To do this, I'm thinking I should make classes that acts like structs---that is, they accept inputs and validate them, but don't do anything with these inputs. Once one of the inputs is created, it never needs modified and will rarely ever need to be accessed when creating the other inputs. I've organized all of the inputs into categories, and it seems sensible to me that each category should be its own class (correct me if I'm wrong, but that's not the meat of the question).
Question
This model needs 4 different angular inputs to run. Any user of this model will almost never have all 4 of these inputs; rather, they'll almost always have something that can can easily be manipulated into the expected inputs. With this in mind, I think it would be best to design this class to do absolutely no manipulation, and simply add functions that can do the manipulations and return instances of the class. I think this would best adhere to the SRP. Is this a sensible idea, or am I being overly pedantic about things?
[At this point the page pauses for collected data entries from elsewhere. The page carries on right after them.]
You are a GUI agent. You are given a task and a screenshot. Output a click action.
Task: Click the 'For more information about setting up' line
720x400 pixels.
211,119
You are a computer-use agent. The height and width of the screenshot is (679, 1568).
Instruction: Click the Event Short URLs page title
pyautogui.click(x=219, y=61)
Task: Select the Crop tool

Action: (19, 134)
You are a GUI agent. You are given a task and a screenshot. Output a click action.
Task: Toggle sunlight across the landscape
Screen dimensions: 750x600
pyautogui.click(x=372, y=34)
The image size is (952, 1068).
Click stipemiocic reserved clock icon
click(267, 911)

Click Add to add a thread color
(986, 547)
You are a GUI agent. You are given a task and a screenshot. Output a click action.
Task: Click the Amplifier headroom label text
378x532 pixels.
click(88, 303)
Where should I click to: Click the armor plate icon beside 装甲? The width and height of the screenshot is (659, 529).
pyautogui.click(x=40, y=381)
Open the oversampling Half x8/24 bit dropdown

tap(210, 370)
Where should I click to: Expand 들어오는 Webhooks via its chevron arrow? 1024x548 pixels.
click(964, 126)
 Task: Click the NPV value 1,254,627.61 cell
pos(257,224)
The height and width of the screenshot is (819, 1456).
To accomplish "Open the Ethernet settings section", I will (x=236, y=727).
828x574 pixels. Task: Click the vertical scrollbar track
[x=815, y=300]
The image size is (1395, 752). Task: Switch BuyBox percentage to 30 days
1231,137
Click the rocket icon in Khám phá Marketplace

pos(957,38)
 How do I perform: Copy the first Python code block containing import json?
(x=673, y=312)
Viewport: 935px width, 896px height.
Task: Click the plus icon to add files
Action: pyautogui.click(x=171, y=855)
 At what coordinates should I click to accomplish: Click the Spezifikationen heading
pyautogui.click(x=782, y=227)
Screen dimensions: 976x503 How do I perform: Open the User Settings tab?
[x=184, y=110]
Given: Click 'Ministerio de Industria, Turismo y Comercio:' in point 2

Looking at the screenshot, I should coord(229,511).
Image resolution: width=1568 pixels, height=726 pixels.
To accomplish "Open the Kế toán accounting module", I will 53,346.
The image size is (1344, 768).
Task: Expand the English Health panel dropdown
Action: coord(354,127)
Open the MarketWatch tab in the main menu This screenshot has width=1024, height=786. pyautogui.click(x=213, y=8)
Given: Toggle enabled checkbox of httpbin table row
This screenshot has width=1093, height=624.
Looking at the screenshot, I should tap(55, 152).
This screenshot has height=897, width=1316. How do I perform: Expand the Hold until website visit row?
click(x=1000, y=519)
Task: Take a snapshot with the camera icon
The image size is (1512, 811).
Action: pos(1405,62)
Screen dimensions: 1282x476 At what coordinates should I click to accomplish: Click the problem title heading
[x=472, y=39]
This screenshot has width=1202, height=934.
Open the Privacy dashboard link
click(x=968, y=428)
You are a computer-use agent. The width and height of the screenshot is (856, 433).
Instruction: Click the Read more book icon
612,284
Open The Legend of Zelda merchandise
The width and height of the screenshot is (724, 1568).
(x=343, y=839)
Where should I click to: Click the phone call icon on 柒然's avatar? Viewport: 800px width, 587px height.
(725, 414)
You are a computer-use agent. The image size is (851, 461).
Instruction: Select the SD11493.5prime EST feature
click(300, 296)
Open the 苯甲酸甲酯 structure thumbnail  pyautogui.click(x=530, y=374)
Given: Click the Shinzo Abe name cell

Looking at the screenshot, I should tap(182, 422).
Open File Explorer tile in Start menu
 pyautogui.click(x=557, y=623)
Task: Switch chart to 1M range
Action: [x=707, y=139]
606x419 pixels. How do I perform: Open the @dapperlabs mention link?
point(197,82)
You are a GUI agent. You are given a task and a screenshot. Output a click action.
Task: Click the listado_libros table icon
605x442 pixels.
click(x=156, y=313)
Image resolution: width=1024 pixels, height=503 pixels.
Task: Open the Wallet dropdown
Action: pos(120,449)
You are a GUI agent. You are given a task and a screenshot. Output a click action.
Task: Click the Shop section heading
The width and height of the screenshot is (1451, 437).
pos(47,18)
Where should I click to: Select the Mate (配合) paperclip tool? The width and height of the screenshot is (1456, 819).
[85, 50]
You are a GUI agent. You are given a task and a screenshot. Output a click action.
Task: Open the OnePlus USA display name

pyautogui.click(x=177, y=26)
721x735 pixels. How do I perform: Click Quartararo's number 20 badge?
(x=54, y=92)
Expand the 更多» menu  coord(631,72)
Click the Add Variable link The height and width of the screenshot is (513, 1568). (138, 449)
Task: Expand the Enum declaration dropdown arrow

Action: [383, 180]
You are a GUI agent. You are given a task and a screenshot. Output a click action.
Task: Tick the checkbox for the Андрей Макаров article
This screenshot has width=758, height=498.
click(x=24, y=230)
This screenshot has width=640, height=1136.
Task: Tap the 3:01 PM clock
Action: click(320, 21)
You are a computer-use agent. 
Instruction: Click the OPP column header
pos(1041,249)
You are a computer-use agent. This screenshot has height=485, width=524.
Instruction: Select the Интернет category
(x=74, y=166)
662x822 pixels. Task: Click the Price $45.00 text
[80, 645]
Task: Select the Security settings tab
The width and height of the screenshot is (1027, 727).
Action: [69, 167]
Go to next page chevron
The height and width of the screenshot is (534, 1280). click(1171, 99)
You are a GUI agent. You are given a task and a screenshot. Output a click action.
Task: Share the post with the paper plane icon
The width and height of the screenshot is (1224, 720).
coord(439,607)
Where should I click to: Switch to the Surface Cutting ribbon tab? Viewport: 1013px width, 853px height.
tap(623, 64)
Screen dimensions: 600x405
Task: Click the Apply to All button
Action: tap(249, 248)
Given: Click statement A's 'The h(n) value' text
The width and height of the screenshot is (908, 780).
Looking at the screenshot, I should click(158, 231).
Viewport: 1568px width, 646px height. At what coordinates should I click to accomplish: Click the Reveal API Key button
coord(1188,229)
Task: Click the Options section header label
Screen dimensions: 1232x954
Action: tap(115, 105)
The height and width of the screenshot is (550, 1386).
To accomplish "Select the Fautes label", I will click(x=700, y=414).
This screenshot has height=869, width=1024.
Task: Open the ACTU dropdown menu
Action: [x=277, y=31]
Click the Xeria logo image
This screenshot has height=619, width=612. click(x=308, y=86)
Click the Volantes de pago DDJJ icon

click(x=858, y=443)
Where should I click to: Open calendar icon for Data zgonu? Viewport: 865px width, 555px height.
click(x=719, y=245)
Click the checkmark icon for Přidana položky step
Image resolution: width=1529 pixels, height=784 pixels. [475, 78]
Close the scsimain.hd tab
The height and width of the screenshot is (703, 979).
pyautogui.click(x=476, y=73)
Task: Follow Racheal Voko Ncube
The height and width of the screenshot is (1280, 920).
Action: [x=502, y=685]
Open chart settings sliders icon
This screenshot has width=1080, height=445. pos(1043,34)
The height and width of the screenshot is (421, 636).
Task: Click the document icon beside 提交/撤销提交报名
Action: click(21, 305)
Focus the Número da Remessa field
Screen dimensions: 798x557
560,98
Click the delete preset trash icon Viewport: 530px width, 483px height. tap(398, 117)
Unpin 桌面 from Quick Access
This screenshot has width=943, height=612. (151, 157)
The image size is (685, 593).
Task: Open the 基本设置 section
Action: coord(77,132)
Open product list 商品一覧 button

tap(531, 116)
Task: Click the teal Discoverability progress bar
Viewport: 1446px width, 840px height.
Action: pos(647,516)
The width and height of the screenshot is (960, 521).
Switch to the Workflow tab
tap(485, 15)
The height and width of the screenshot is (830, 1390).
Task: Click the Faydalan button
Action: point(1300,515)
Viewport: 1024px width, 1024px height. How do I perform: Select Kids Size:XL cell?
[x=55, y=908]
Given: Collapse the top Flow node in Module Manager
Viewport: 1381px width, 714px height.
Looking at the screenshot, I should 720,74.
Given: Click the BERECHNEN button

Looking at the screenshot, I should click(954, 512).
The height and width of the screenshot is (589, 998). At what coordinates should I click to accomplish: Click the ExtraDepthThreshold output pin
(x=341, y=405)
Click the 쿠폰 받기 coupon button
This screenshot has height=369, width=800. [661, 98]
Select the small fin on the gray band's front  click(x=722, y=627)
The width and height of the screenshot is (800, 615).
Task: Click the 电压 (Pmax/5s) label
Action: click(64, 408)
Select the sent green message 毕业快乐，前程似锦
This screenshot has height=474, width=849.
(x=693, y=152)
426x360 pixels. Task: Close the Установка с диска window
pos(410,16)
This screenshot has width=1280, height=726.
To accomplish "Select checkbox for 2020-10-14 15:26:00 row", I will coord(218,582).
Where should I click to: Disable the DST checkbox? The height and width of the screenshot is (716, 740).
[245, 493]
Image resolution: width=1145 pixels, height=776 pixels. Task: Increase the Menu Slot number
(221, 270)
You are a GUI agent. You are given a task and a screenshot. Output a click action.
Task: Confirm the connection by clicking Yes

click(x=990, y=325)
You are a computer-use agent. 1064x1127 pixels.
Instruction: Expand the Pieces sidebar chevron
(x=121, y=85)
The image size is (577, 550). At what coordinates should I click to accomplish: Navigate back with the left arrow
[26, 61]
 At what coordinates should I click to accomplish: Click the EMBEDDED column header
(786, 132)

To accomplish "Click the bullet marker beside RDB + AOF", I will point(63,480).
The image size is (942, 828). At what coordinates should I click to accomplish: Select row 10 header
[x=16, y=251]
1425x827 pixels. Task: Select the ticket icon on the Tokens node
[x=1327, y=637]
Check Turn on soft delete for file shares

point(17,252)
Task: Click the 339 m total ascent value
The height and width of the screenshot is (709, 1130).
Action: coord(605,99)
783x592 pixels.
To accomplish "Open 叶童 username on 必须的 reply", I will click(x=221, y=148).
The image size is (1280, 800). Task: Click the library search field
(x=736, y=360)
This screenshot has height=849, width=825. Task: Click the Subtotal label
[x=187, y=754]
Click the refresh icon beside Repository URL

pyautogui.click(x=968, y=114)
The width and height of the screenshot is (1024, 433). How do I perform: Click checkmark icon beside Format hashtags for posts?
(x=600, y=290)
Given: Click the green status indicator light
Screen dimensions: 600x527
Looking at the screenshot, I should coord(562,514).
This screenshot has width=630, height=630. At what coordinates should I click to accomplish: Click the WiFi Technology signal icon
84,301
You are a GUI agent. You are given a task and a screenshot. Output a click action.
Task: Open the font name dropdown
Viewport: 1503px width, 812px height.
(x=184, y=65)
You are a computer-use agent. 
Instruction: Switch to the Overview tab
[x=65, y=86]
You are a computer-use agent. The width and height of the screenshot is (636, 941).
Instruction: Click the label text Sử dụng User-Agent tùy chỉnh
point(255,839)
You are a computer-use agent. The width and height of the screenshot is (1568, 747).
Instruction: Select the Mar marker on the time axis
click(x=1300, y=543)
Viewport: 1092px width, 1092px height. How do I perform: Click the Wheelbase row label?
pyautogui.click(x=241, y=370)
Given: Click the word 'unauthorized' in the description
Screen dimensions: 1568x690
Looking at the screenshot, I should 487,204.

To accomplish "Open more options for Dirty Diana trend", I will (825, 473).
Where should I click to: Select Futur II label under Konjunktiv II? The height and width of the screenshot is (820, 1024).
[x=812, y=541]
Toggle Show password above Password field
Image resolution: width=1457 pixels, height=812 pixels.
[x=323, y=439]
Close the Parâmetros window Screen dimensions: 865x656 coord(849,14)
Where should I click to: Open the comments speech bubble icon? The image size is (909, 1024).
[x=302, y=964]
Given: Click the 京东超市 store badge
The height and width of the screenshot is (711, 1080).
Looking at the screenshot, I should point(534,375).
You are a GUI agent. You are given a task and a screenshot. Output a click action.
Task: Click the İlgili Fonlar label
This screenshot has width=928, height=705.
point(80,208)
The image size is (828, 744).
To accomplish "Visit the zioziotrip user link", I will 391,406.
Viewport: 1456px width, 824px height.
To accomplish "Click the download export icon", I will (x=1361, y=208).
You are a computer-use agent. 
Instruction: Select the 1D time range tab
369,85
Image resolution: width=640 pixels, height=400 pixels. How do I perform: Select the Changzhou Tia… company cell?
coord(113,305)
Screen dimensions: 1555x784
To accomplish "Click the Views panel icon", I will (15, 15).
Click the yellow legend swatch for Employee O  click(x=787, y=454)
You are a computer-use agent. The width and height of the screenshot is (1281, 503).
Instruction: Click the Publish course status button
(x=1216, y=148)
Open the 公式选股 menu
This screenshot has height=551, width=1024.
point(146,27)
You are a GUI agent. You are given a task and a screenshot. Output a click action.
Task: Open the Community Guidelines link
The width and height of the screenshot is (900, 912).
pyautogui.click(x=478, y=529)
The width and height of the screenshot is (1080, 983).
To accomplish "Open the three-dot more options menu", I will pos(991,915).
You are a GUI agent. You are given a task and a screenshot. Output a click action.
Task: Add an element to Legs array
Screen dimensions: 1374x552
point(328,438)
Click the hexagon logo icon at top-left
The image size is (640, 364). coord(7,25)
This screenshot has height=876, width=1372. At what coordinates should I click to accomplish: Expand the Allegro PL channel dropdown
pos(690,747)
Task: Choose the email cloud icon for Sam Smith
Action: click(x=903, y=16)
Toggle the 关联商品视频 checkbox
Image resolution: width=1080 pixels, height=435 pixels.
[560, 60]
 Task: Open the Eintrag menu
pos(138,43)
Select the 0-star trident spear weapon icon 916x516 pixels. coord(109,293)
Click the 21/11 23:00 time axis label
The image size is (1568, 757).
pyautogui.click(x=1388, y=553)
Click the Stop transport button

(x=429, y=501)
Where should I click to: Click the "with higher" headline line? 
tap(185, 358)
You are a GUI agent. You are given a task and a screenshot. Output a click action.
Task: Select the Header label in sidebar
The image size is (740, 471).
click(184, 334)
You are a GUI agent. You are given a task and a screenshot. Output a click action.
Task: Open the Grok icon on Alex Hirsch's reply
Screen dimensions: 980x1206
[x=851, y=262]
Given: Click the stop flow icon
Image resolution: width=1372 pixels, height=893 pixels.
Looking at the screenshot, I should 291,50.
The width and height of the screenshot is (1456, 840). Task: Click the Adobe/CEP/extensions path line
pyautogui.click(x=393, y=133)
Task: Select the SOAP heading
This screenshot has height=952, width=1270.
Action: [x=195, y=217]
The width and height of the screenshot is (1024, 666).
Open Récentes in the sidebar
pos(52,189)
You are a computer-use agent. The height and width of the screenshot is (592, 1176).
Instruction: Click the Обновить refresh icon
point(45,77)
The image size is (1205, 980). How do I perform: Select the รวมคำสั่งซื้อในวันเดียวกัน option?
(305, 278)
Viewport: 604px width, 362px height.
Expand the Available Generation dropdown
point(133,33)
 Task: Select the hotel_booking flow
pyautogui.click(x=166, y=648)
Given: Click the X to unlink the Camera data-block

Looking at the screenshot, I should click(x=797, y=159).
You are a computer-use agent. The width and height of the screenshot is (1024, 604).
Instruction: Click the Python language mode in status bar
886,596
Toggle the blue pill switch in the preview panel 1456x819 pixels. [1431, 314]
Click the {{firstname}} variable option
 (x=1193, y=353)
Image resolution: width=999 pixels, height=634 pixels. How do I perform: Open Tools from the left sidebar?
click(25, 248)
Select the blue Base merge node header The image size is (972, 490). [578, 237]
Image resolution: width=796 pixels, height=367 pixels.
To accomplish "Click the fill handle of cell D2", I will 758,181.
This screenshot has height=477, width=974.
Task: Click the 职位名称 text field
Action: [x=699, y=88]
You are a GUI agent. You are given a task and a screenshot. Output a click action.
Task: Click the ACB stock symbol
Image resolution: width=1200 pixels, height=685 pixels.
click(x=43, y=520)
Here is a sketch of my idea:
import numpy as np
class Angles:
def __init__(self, angle0, angle1, angle2, angle3):
self.angle0 = _Angle0(angle0) # _Angle0 will validate the input
self.angle1 = _Angle1(angle1)
...
def convert(angle0, angle1, angle2, angle3):
foo0 = np.cos(angle0)
foo1 = np.cos(angle1)
return Angles(foo0, foo1, angle2, angle3)
I guess it just feels wrong to have a class that does nothing but validate and store values, whereas the functions do all of the actual work of creating the inputs that I need. Can anyone comment on whether this is sensible or if there's an obviously superior way to design this basic code?
pydantic
useful for data/settings validation.